Wachter and others have questioned that estimate, saying that cheetah behaviour in two different African ecosystems suggests that territorial males require areas separated by 20-23km, implying that Kuno’s 17km-by-44km dimensions could at the most hold three territorial males.
Among the four cheetahs released in the open wild, one named Oban/ Pavan has ventured outside Kuno’s boundaries and approached villages several times over the past month.
He has been put back within a fenced enclosure to “hopefully calm his wandering spirit”, an expert tracking the project said.
Some experts are also concerned that in addition to the chronic stress from long periods in captivity, the cheetahs are being deprived of their ideal diet in the fenced enclosures.
“The natural diet for cheetahs includes chital, sambar, nilgai, springbuck or the impala -- but in the enclosures they are fed water buffalo and goat meat,” said a cheetah conservation expert from one of the five African countries -- Botswana, Kenya, Namibia, South Africa, and Tanzania -- that have cheetahs in the wild.
One of the eight Namibian cheetahs died on March 27 after battling kidney disease, which some scientists say is a known complication among cheetahs that have spent long periods in captivity.
Extra sites plea
The Madhya Pradesh forest department has written to the Centre requesting the preparation of additional sites for cheetahs as proposed in the cheetah introduction plan. But a senior forest official asserted that the request had nothing to do with any space constraints in Kuno or Sunday’s cheetah death.
“We received 20 cheetahs and have lost two cheetahs, but we now have 22 cheetahs,” said Jasbir Singh Chauhan, principal chief conservator of forests in Madhya Pradesh, referring to the birth of four cubs to a Namibian cheetah named Siyaya last month.

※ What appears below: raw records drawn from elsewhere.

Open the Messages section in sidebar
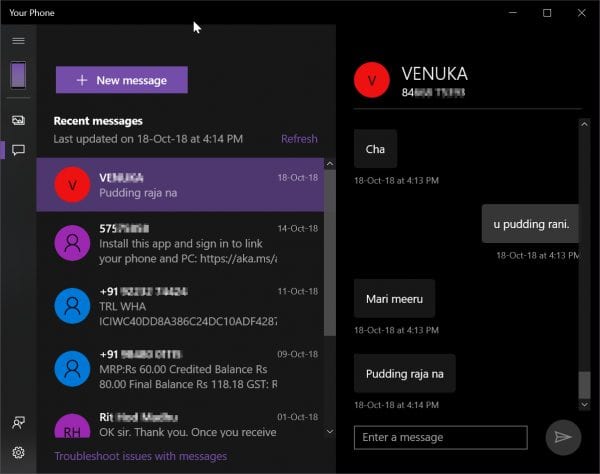This screenshot has width=600, height=474. 18,150
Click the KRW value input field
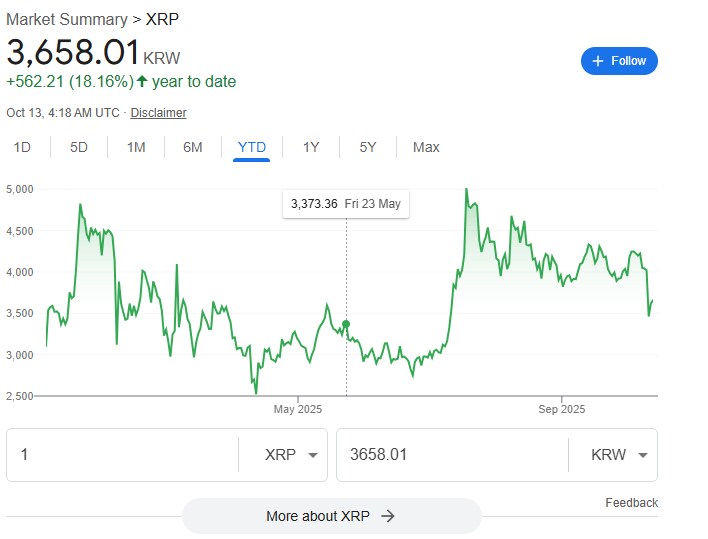The image size is (708, 539). 450,455
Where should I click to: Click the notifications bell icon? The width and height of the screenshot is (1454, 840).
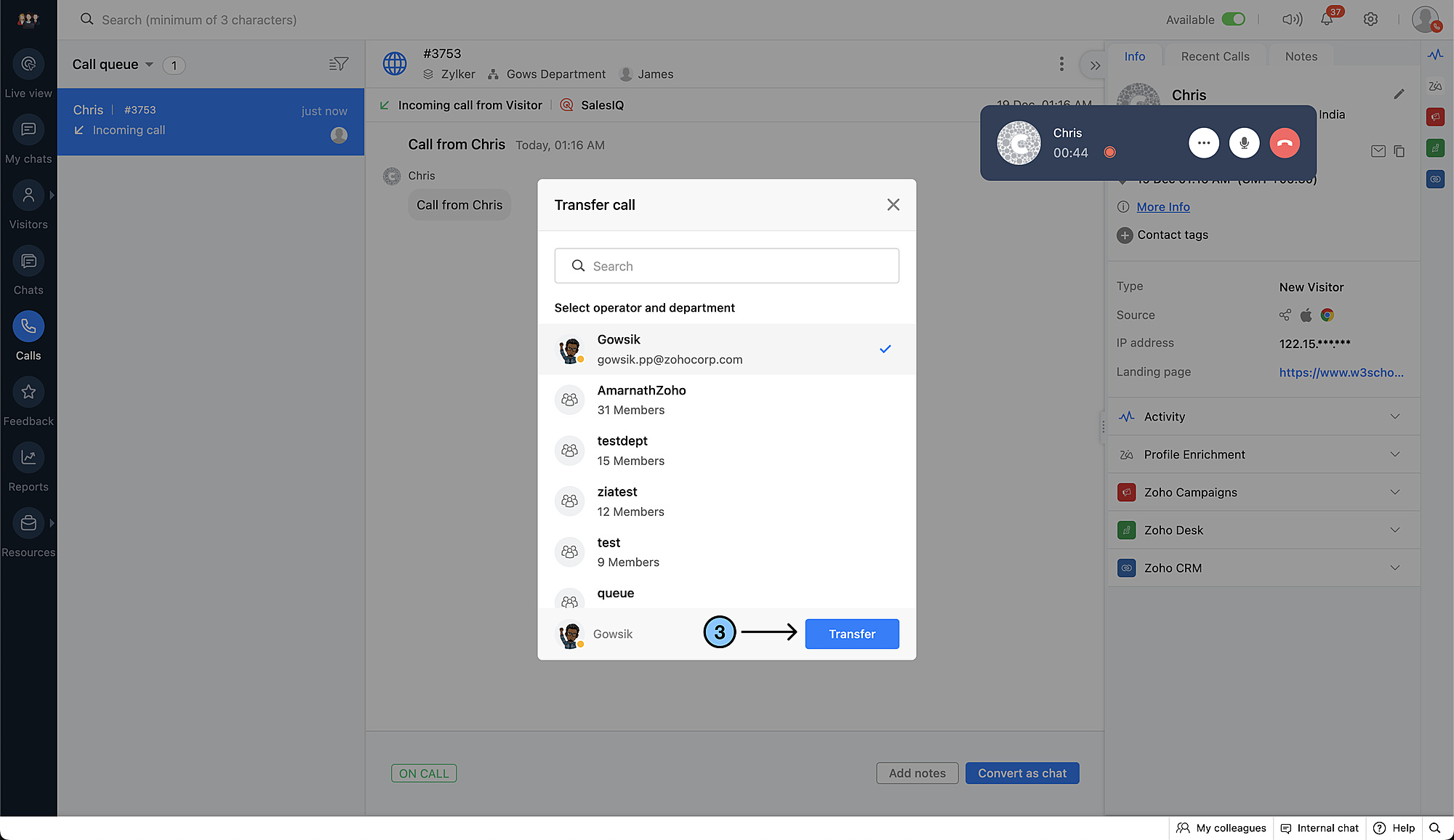(1327, 20)
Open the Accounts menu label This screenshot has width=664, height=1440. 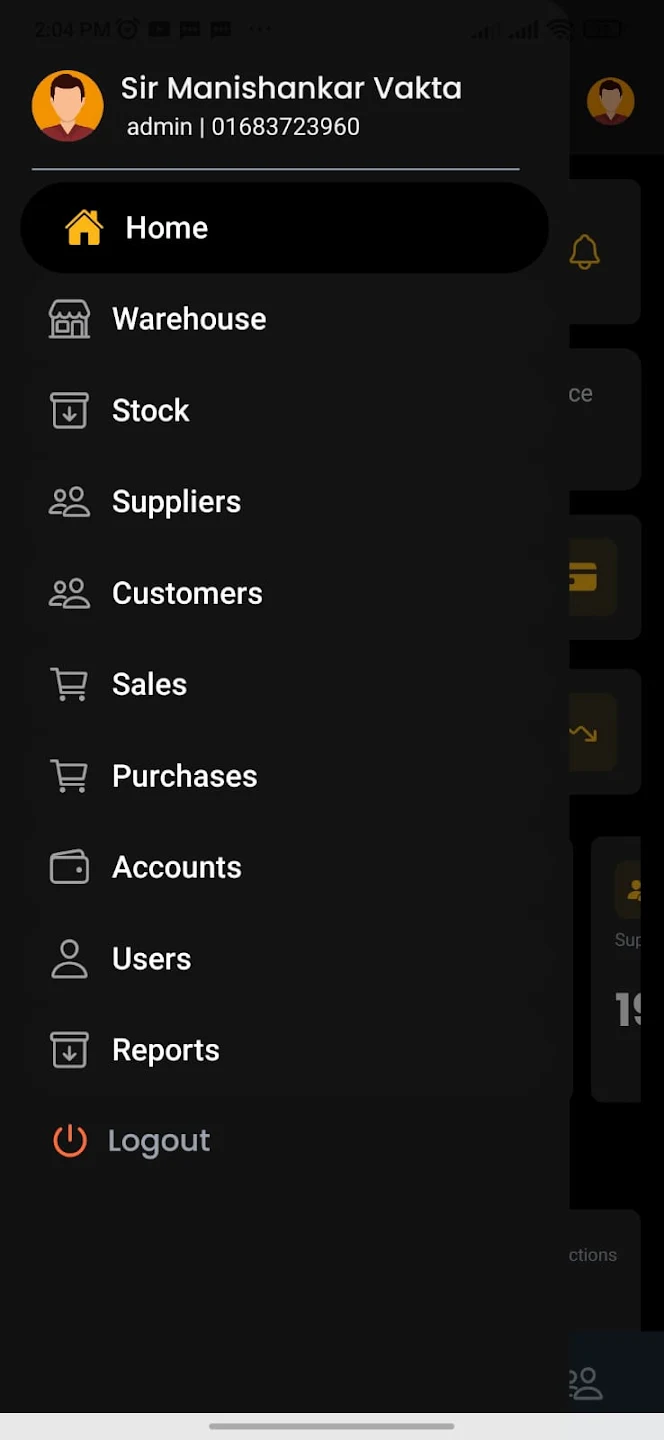[177, 867]
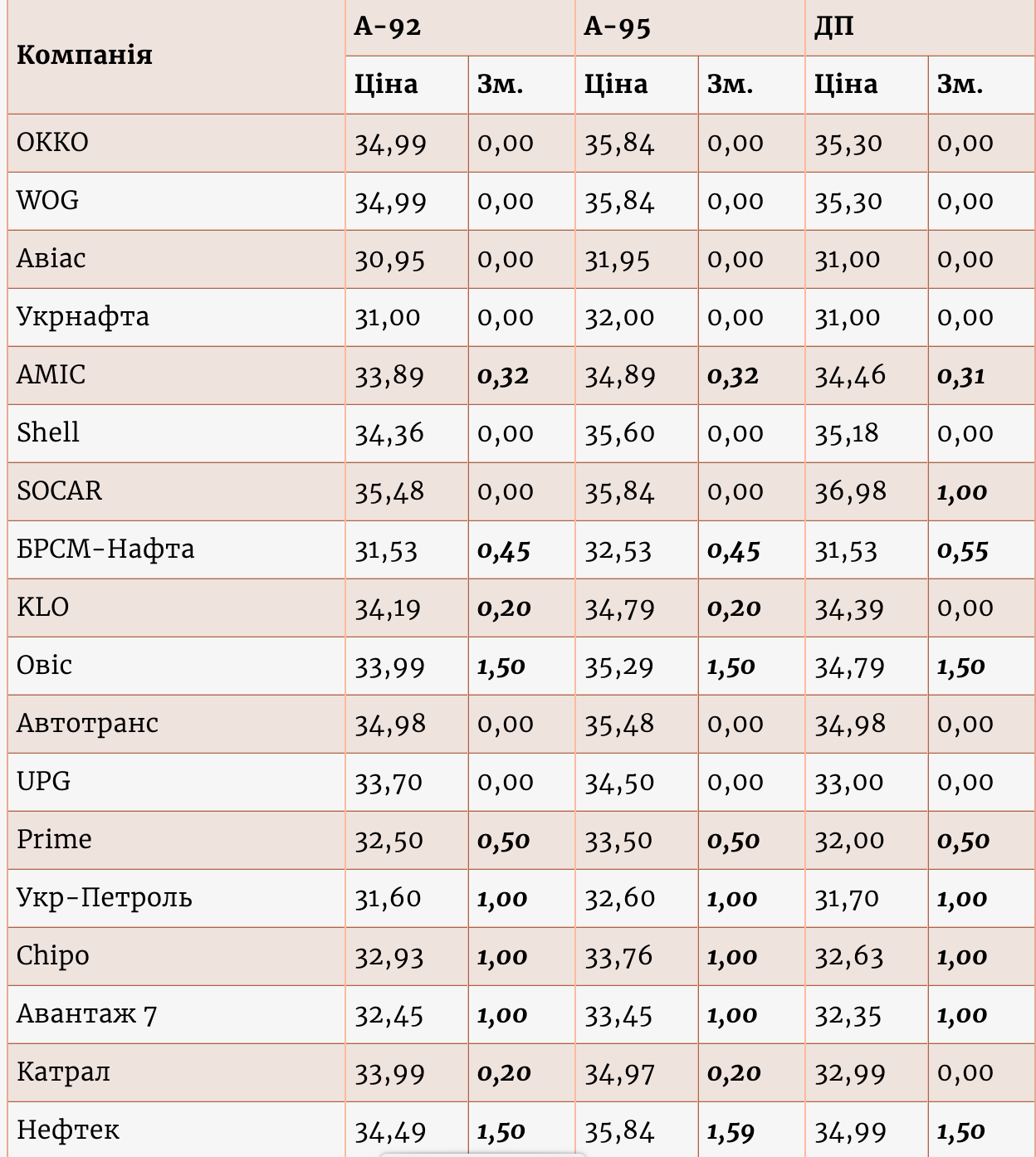Click the А-95 column group header
1036x1157 pixels.
click(x=617, y=27)
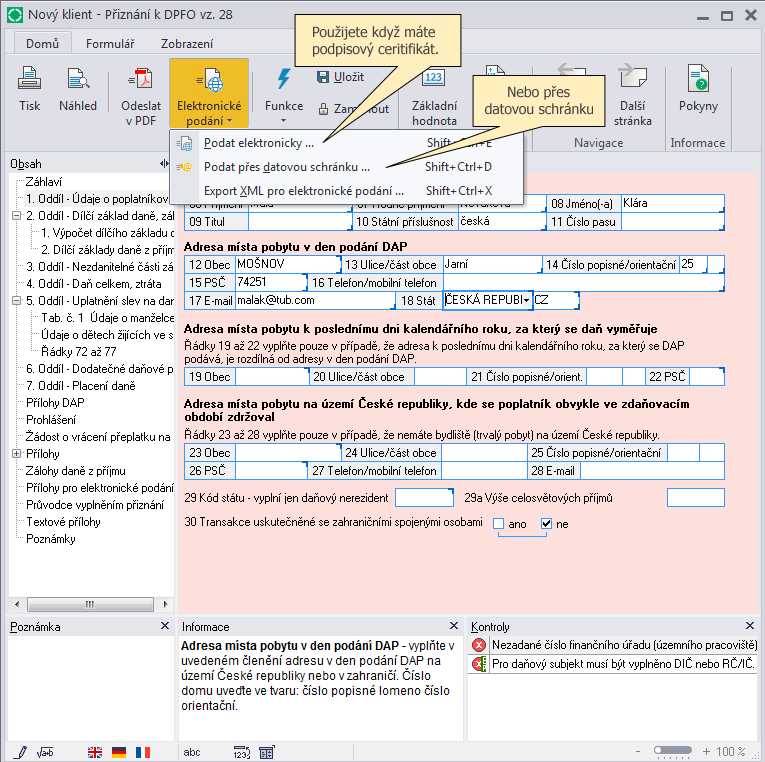
Task: Choose 'Podat přes datovou schránku' menu item
Action: tap(286, 167)
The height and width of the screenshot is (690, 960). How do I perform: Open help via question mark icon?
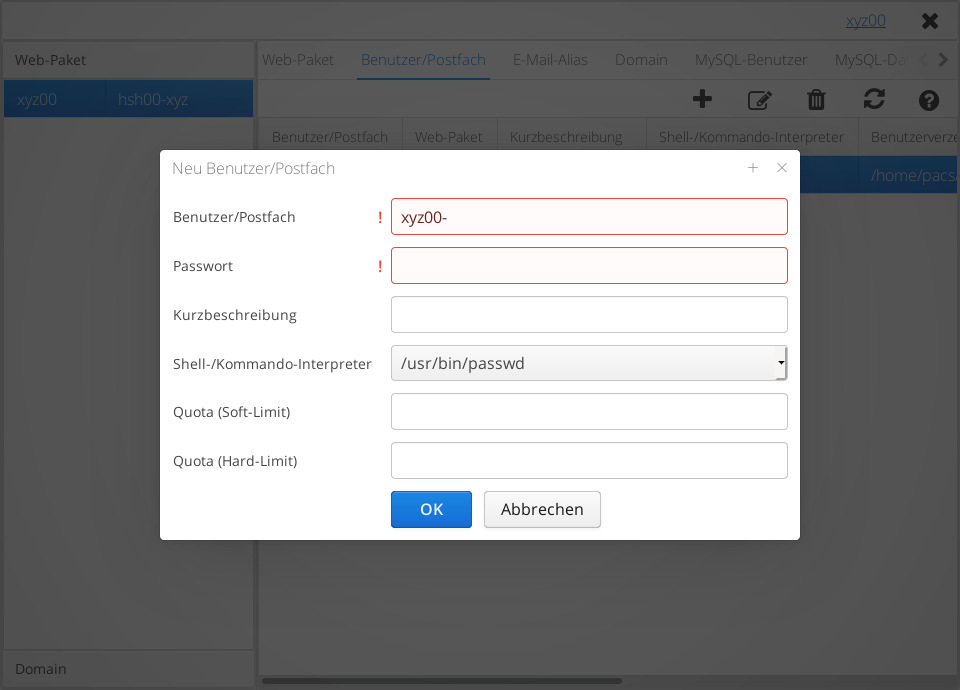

“We believe that Kuno can hold 21 cheetahs as mentioned in the plan, but it will be in the best interest of the project and the species to have more than one (site) for long-term survival of the cheetah in India -- more so because we can expect more cheetah cubs in Kuno,” Chauhan told The Telegraph.
Siyaya and her four cubs are currently in a fenced enclosure in Kuno.
A Press Trust of India report quoted an unnamed Madhya Pradesh forest official as saying that the department had asked the Centre for additional sites, citing “lack of logistical support and space”.
“We need nine staffers to keep an eye on one cheetah round the clock. We don’t have enough hands,” the official told PTI, requesting anonymity.
Asked about space shortage, the official said the concerns over space were secondary and added that it was “not just space, we need a lot of logistics”.